Records for the task START
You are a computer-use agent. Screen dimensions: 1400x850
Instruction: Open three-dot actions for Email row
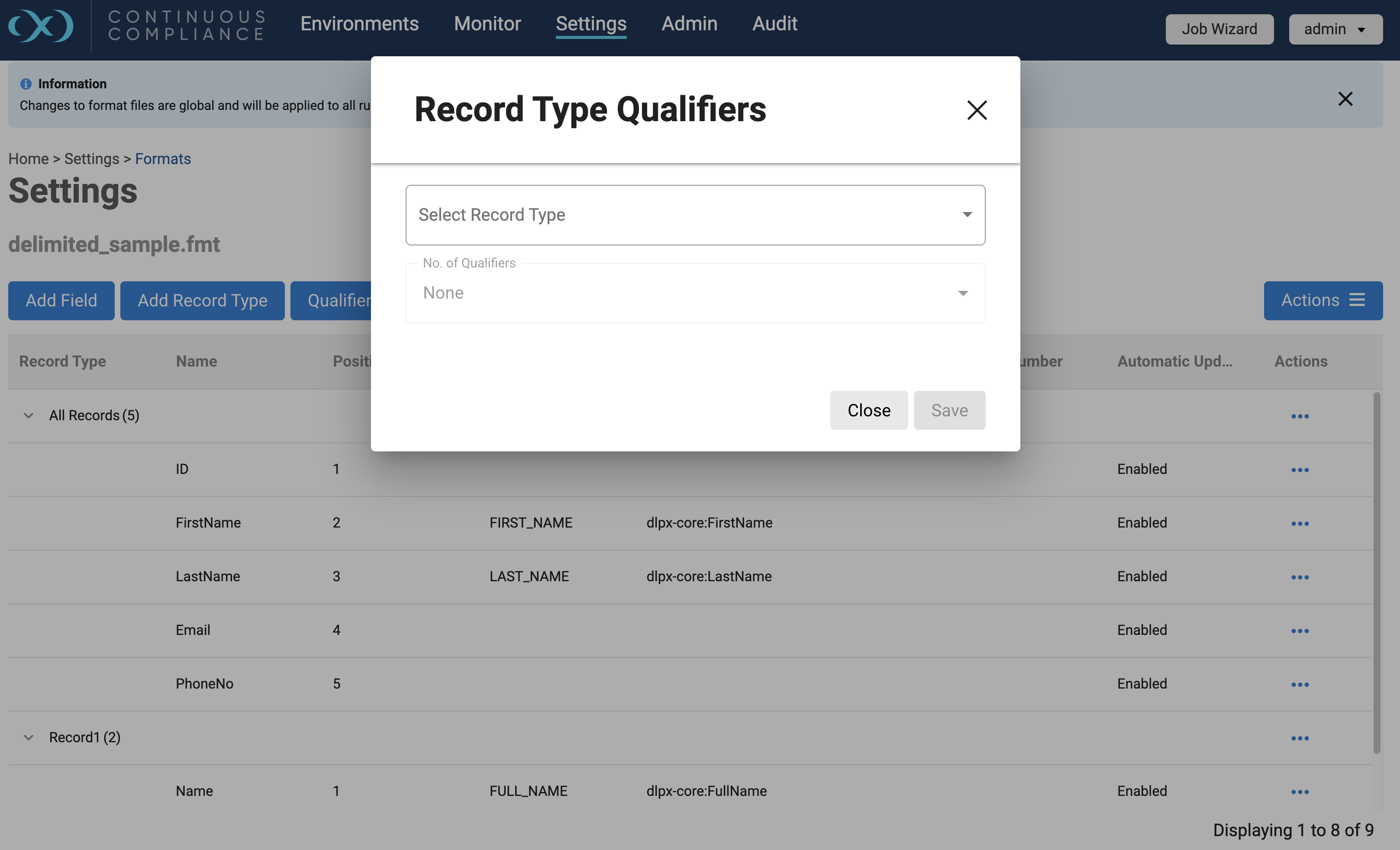(x=1300, y=631)
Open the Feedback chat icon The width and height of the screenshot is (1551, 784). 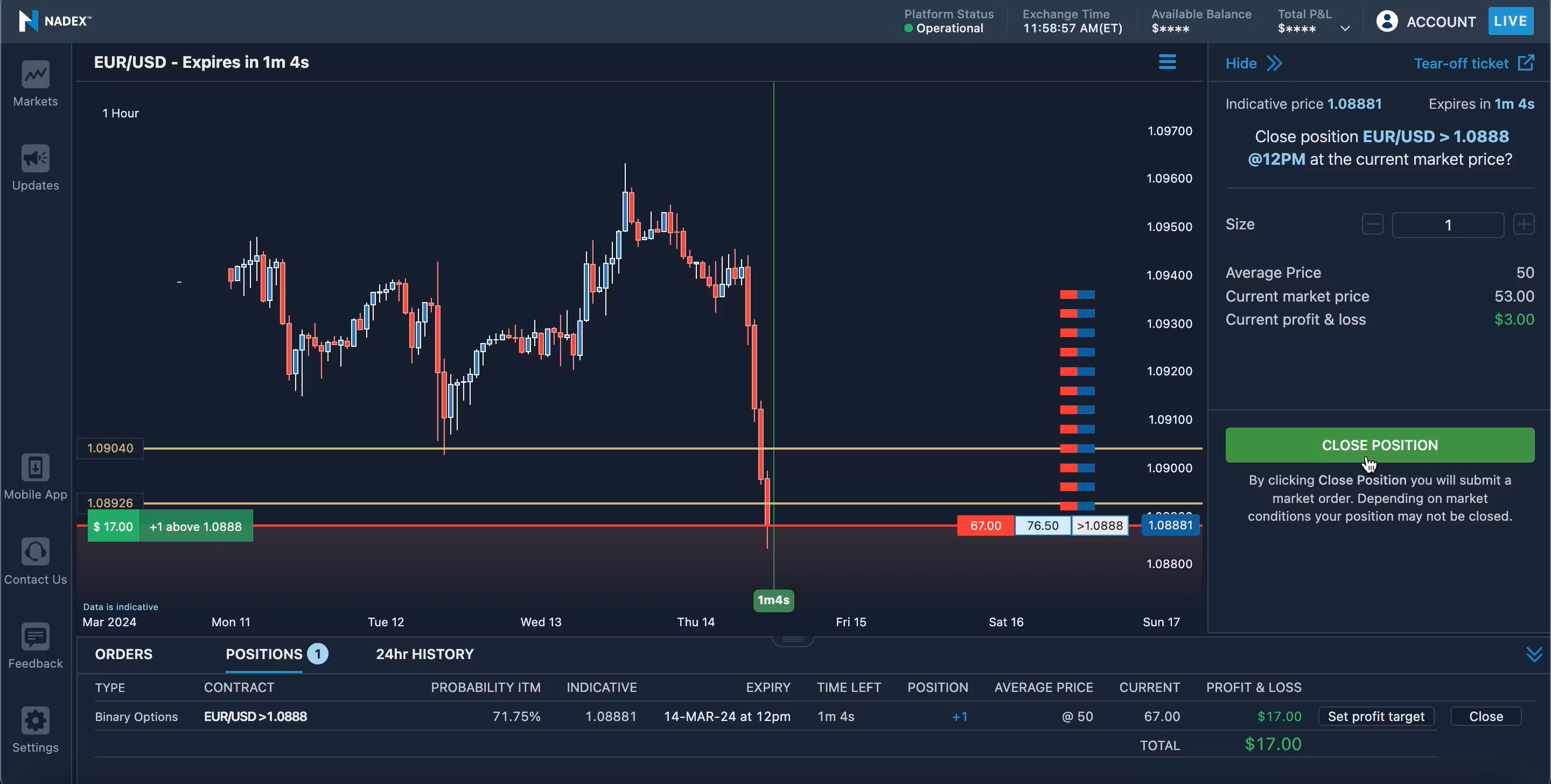(36, 636)
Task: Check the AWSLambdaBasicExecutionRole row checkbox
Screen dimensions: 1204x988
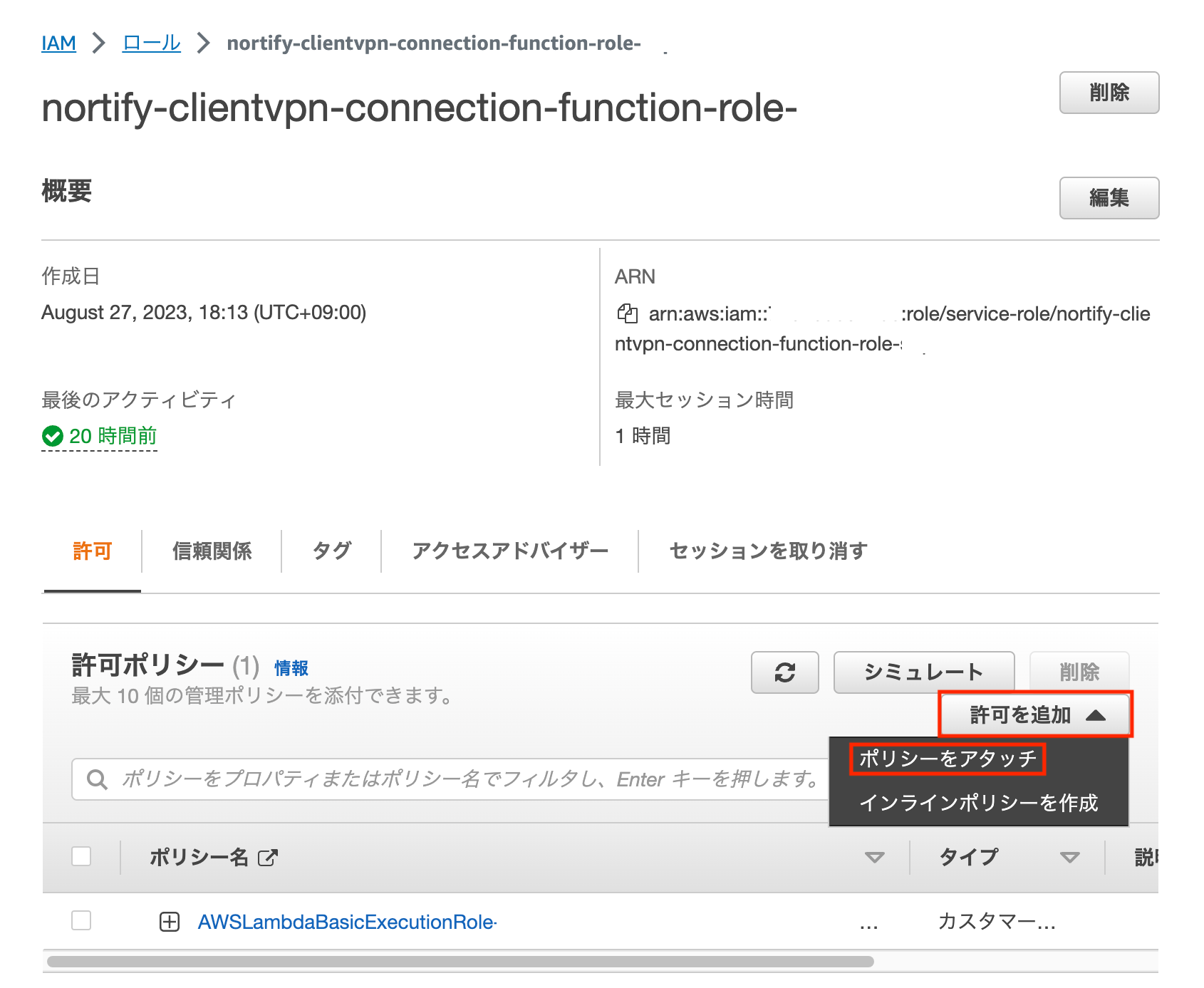Action: pos(81,920)
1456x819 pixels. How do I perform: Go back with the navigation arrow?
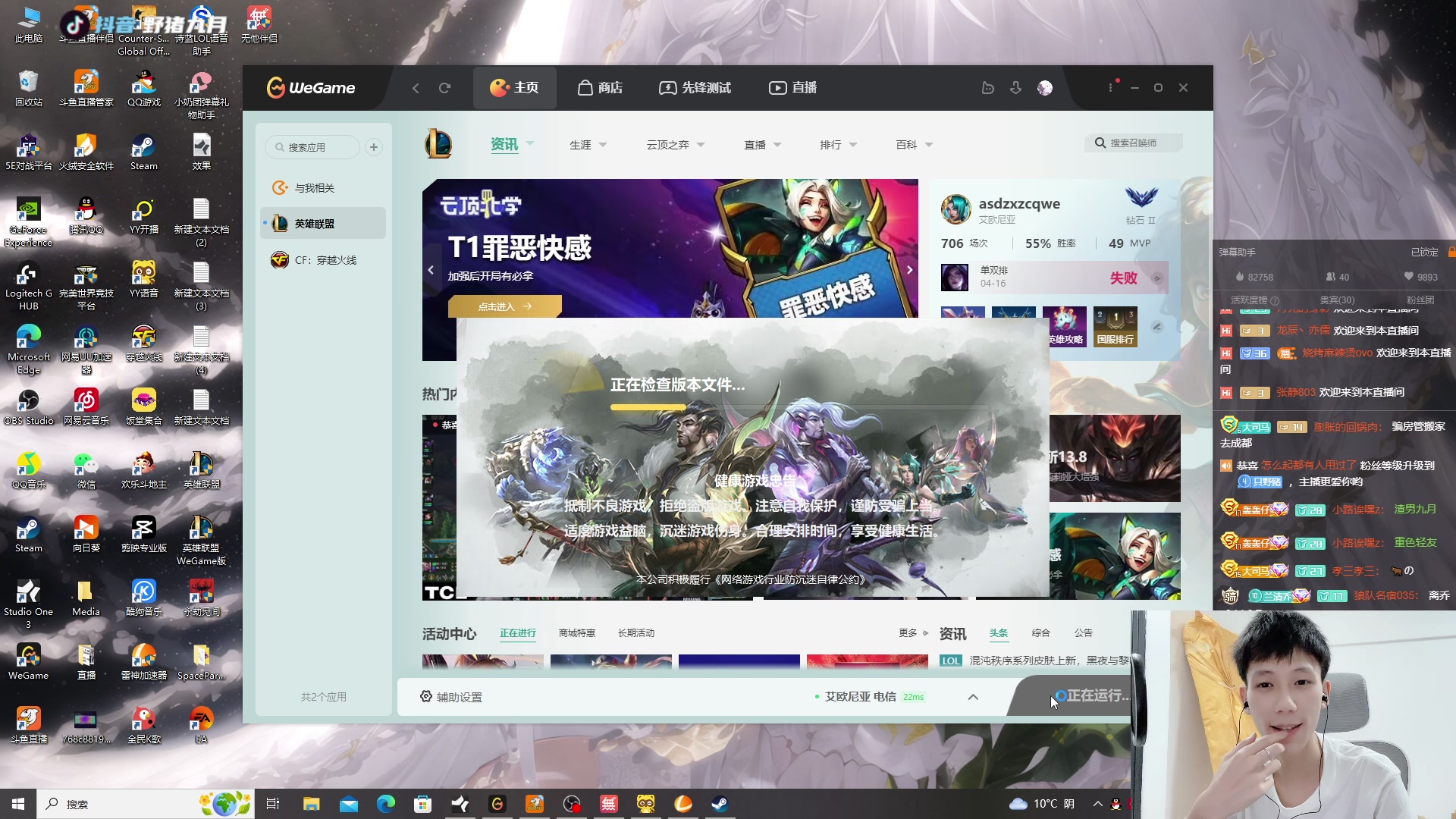tap(416, 88)
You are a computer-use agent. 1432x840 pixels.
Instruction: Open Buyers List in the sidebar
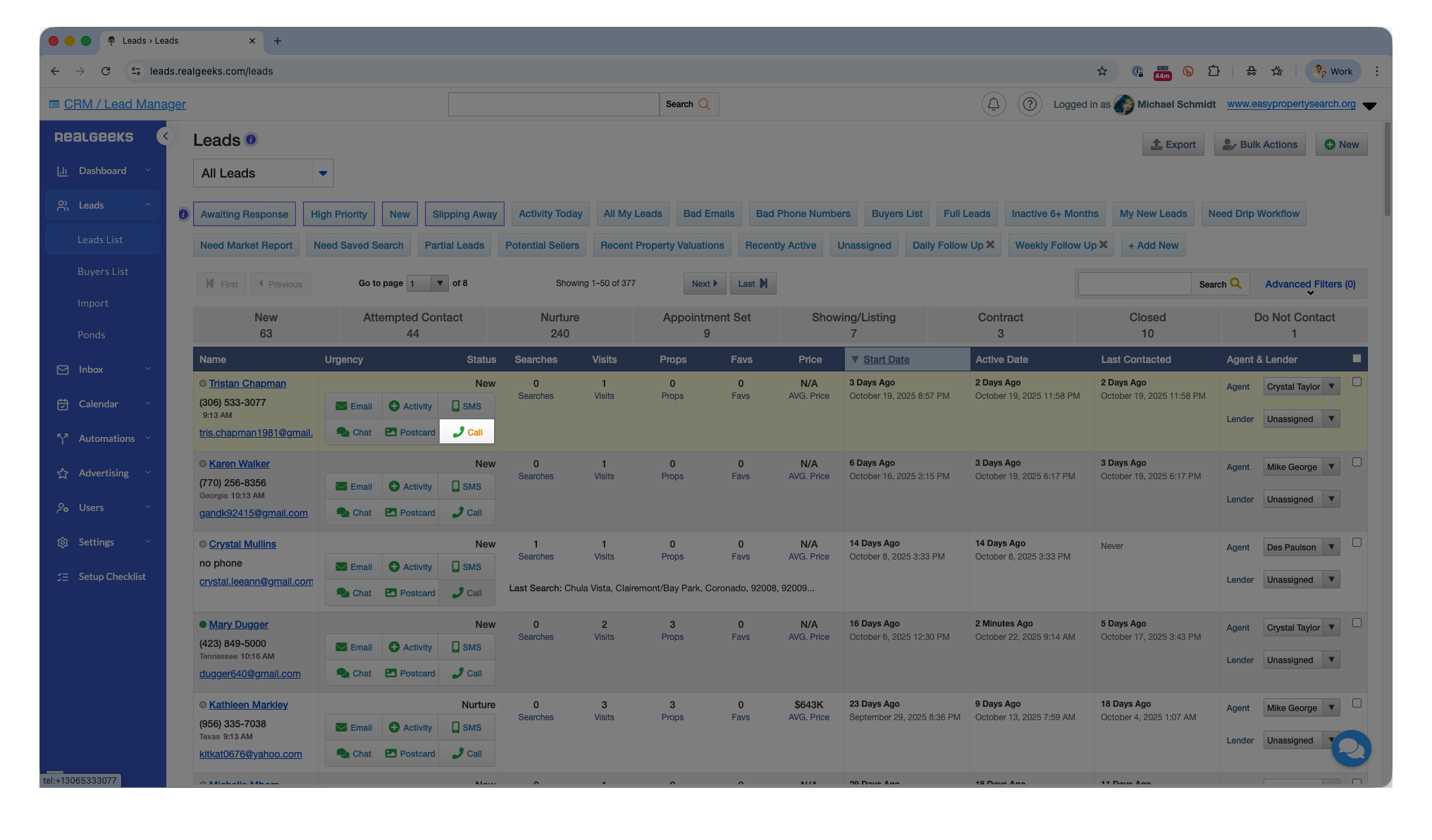tap(103, 271)
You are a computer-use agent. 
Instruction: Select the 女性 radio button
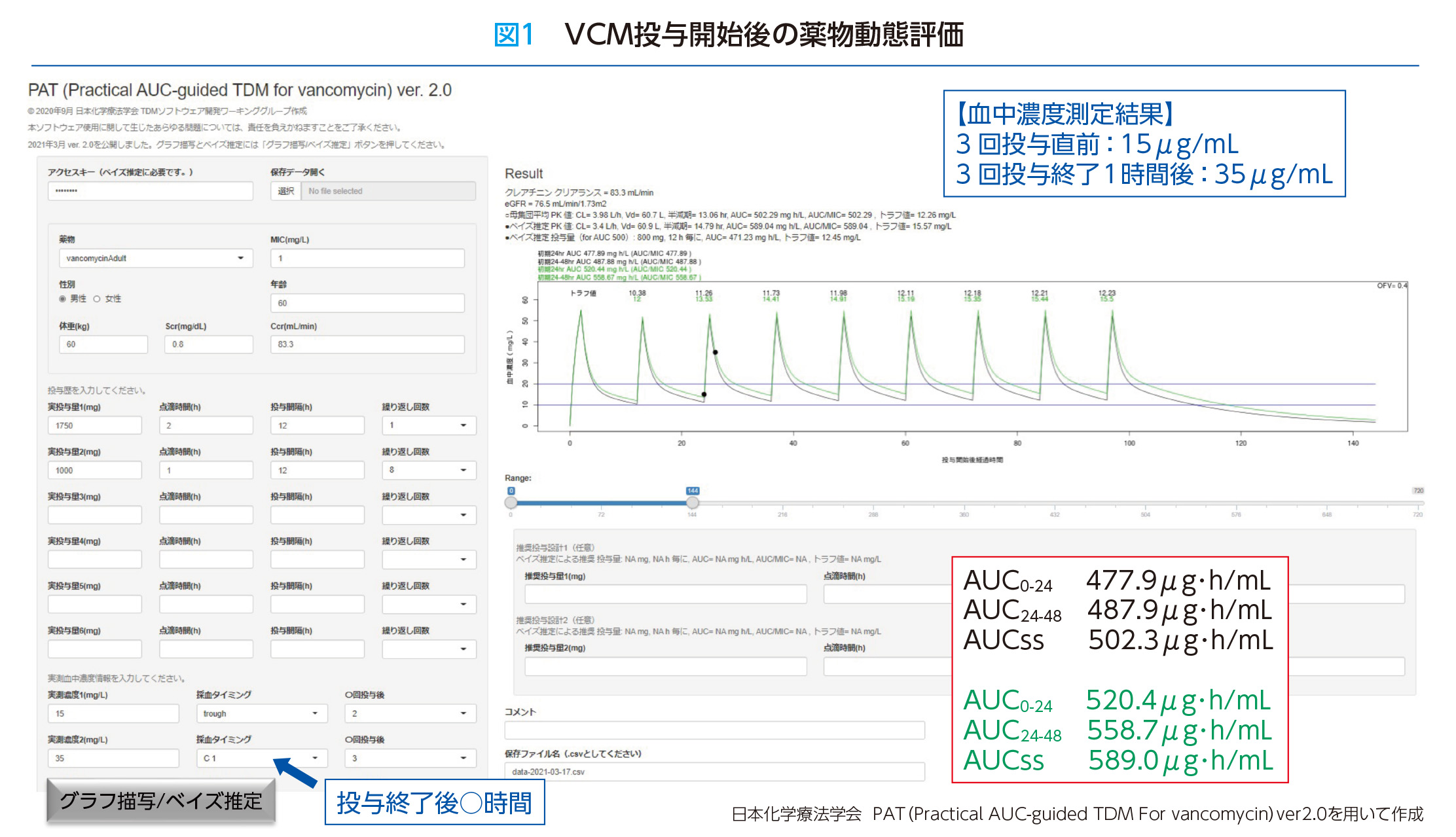[x=97, y=299]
Records for the task END
→ **Exercise**:
From the line with "Task: Check the" to the last line of the material, both inclusive, set down every line exactly and nothing else; omit pictures.

→ **Exercise answer**:
Task: Check the AWSLambdaBasicExecutionRole row checkbox
Screen dimensions: 1204x988
Action: pos(81,920)
1456x819 pixels. How do I perform: Go back with the navigation arrow?
tap(416, 88)
You are a computer-use agent. 1432x840 pixels.
Instruction: Open Buyers List in the sidebar
tap(103, 271)
You are a computer-use agent. 
Instruction: Select the 女性 radio button
[x=97, y=299]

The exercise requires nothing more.